*DIRECTIONS:*
Transcribe exactly, and only, the lines from the one containing "Cookie (907, 2429)" through the last line of the data.

*** MATERIAL FOR THIS EXERCISE ***

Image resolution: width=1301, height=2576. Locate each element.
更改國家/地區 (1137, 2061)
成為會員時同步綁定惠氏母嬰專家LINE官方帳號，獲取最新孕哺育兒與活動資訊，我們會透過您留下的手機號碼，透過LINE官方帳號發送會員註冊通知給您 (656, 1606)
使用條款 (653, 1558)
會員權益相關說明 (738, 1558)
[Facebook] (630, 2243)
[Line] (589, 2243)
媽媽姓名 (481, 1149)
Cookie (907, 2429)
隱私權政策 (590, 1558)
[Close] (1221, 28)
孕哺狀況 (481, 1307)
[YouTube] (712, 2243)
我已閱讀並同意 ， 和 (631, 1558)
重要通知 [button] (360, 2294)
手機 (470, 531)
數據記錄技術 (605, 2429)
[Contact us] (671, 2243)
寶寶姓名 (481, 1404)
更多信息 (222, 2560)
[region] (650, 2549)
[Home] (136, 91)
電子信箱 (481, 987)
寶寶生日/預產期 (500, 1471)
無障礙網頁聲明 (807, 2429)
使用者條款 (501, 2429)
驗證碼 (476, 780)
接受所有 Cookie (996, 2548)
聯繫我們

*** End of MATERIAL FOR THIS EXERCISE ***

*RESPONSE FOR THIS EXERCISE:*
Cookie (907, 2429)
隱私權政策 (590, 1558)
[Close] (1221, 28)
孕哺狀況 (481, 1307)
[YouTube] (712, 2243)
我已閱讀並同意 ， 和 (631, 1558)
重要通知 [button] (360, 2294)
手機 (470, 531)
數據記錄技術 (605, 2429)
[Contact us] (671, 2243)
寶寶姓名 (481, 1404)
更多信息 (222, 2560)
[region] (650, 2549)
[Home] (136, 91)
電子信箱 (481, 987)
寶寶生日/預產期 (500, 1471)
無障礙網頁聲明 (807, 2429)
使用者條款 (501, 2429)
驗證碼 (476, 780)
接受所有 Cookie (996, 2548)
聯繫我們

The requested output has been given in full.